Work to complete: Aim for an exact copy of the listing, without any images.

Raw data:
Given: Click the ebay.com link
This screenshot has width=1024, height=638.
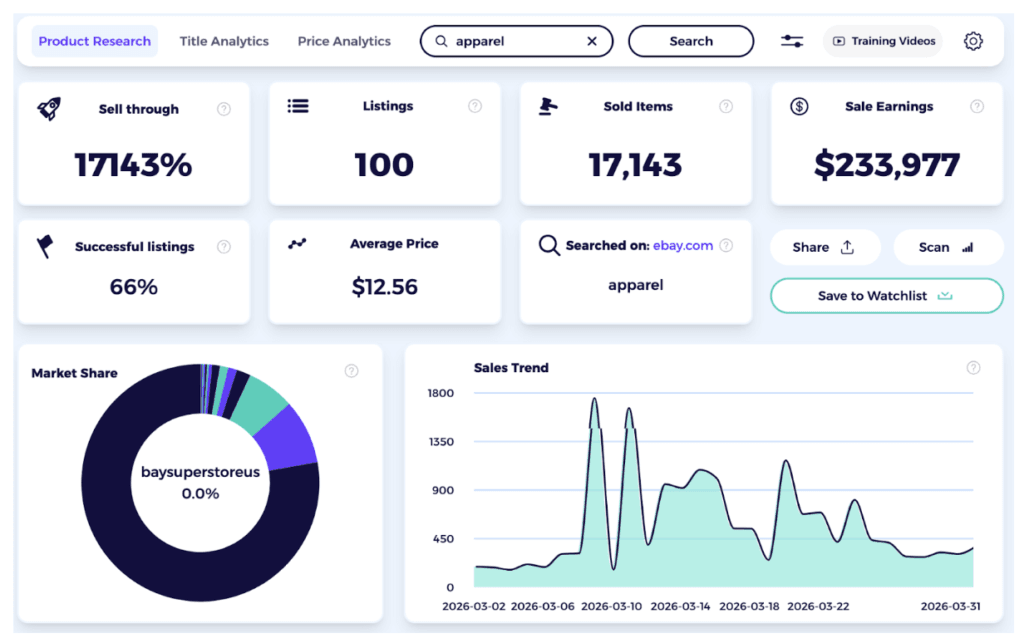Looking at the screenshot, I should point(683,245).
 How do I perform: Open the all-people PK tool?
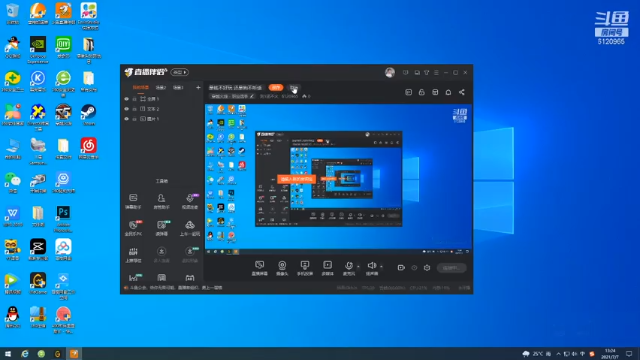133,228
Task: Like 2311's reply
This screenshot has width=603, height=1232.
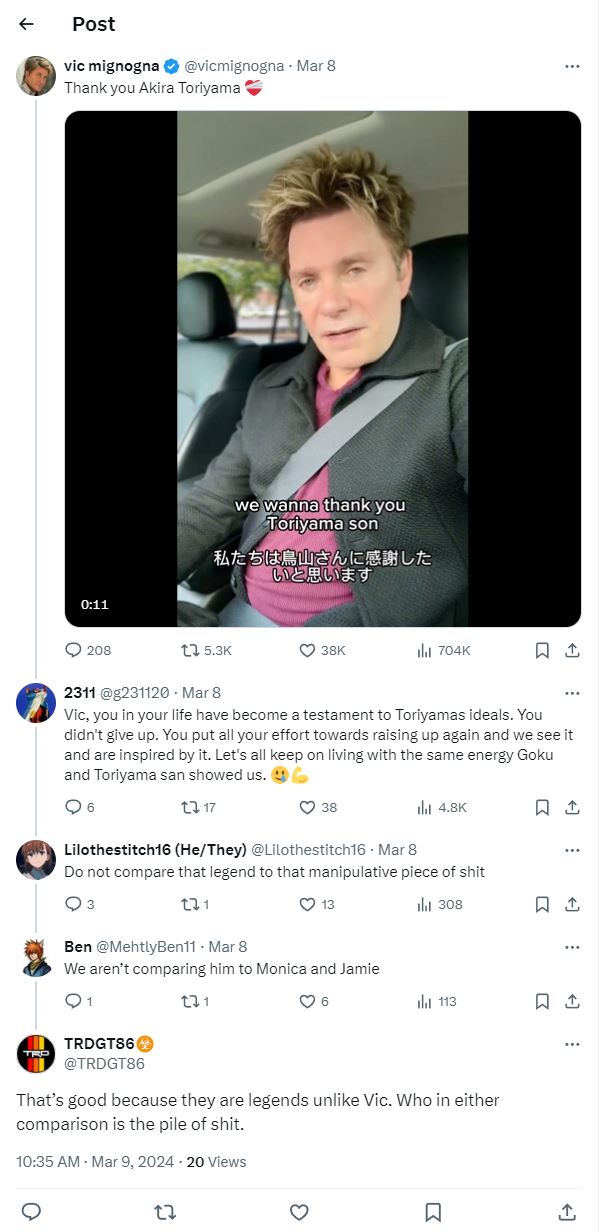Action: 308,807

The answer:
Given: Click the ebay.com link
This screenshot has width=1024, height=638.
Looking at the screenshot, I should point(683,245).
 How do I perform: Open the all-people PK tool?
133,228
Task: Like 2311's reply
This screenshot has width=603, height=1232.
Action: 308,807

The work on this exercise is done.